(Stored items)
────────
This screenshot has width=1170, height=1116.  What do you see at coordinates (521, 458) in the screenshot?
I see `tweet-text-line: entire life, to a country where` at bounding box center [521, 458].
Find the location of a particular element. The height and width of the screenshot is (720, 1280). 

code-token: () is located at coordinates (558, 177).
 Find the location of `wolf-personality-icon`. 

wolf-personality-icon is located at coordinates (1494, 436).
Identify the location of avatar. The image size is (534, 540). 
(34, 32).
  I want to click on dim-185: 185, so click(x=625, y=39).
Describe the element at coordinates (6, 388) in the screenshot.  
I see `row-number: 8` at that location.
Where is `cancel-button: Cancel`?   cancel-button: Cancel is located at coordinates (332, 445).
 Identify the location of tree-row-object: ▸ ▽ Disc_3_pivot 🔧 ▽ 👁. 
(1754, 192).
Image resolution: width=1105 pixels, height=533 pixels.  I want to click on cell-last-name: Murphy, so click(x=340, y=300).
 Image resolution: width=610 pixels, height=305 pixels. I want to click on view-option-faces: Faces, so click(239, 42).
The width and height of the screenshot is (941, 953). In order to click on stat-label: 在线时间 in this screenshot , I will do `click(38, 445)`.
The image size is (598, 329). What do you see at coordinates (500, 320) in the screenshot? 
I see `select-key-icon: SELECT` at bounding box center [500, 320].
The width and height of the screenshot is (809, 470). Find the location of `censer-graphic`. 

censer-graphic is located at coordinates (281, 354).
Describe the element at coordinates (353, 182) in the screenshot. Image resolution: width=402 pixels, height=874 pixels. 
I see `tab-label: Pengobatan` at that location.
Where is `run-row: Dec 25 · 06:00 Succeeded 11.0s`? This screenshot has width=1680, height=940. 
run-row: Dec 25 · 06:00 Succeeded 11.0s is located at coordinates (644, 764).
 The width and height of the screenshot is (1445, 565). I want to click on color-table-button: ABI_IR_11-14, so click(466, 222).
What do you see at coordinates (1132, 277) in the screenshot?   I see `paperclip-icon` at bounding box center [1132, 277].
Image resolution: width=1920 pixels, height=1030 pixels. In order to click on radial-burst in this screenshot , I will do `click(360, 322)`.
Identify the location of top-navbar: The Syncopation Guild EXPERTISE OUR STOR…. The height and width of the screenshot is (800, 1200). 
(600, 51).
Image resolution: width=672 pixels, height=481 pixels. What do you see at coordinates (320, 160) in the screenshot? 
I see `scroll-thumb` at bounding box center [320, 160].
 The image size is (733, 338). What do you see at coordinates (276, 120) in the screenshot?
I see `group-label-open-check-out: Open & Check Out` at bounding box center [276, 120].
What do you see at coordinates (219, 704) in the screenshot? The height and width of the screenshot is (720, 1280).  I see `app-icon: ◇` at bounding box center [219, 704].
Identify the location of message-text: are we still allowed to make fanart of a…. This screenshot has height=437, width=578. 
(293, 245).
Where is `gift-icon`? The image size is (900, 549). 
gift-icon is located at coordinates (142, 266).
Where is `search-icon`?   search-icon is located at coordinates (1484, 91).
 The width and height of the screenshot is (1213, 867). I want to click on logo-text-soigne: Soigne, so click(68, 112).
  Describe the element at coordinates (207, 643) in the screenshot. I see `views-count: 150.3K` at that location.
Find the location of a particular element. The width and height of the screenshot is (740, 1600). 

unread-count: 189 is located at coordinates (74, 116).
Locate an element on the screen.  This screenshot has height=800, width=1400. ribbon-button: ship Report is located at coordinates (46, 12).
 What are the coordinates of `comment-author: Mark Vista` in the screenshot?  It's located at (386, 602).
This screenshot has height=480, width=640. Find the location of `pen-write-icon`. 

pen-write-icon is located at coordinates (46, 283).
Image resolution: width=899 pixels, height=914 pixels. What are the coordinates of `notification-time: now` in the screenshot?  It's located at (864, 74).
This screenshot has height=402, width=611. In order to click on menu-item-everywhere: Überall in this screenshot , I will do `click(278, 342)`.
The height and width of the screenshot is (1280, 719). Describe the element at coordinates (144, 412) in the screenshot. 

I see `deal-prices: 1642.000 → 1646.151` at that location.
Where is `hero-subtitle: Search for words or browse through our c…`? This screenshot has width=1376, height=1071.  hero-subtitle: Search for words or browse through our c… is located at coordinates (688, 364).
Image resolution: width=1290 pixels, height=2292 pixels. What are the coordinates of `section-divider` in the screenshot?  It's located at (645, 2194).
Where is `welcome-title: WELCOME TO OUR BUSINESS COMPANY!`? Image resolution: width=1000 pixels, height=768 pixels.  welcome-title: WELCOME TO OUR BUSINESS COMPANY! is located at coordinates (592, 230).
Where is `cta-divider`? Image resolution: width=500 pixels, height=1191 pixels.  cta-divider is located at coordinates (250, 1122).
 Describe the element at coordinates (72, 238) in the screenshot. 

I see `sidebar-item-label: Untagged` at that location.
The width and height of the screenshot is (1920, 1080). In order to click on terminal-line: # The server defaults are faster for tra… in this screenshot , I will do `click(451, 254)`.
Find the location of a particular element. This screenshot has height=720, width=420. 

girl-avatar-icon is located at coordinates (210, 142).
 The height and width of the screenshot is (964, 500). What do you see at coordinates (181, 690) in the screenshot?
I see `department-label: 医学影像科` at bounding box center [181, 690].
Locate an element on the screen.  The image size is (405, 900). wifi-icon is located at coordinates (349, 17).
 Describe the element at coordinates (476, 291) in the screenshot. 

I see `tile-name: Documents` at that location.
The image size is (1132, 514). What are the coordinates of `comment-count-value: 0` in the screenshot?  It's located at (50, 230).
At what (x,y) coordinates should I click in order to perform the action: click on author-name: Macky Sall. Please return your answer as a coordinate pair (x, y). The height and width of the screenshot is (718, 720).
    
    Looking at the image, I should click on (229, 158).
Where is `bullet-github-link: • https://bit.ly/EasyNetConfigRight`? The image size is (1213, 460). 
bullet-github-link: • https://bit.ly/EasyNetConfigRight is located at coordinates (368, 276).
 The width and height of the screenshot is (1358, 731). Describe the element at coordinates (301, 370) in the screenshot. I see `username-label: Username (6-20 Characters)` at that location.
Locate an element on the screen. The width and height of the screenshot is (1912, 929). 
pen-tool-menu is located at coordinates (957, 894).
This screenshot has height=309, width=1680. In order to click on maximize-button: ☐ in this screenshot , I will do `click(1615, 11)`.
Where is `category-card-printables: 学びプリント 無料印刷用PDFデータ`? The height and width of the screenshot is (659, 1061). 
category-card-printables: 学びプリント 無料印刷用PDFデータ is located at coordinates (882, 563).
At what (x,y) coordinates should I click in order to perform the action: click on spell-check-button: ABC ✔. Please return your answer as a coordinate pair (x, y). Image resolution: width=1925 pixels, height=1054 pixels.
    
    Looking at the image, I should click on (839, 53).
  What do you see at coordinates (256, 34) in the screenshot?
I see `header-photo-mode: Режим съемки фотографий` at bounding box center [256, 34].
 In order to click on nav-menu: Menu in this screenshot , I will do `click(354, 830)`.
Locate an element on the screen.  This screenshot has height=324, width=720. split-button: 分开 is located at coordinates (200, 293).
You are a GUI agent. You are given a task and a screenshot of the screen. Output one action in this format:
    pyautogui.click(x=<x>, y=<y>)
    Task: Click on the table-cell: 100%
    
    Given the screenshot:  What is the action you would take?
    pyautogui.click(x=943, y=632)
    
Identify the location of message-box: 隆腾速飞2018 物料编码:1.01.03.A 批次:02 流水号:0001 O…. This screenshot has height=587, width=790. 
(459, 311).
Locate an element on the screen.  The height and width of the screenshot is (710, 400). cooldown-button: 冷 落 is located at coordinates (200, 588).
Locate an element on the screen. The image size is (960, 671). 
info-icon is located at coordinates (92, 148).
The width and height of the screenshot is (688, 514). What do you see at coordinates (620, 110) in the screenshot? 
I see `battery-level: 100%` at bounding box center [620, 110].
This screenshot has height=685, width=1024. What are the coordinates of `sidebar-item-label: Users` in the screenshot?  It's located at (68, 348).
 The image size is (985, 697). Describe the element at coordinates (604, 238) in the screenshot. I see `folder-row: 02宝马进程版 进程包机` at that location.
────────
_What the task requires_: Repeat, word for word, the stretch of records from the very start through the line that contains "Image resolution: width=610", with both the first line and that line included.

_Solved problem_:
This screenshot has width=1170, height=1116.  What do you see at coordinates (521, 458) in the screenshot?
I see `tweet-text-line: entire life, to a country where` at bounding box center [521, 458].
Find the location of a particular element. The height and width of the screenshot is (720, 1280). 

code-token: () is located at coordinates (558, 177).
 Find the location of `wolf-personality-icon`. 

wolf-personality-icon is located at coordinates (1494, 436).
Identify the location of avatar. The image size is (534, 540). 
(34, 32).
  I want to click on dim-185: 185, so click(x=625, y=39).
Describe the element at coordinates (6, 388) in the screenshot.  
I see `row-number: 8` at that location.
Where is `cancel-button: Cancel`?   cancel-button: Cancel is located at coordinates (332, 445).
 Identify the location of tree-row-object: ▸ ▽ Disc_3_pivot 🔧 ▽ 👁. 
(1754, 192).
Image resolution: width=1105 pixels, height=533 pixels.  I want to click on cell-last-name: Murphy, so click(x=340, y=300).
 Image resolution: width=610 pixels, height=305 pixels. I want to click on view-option-faces: Faces, so click(239, 42).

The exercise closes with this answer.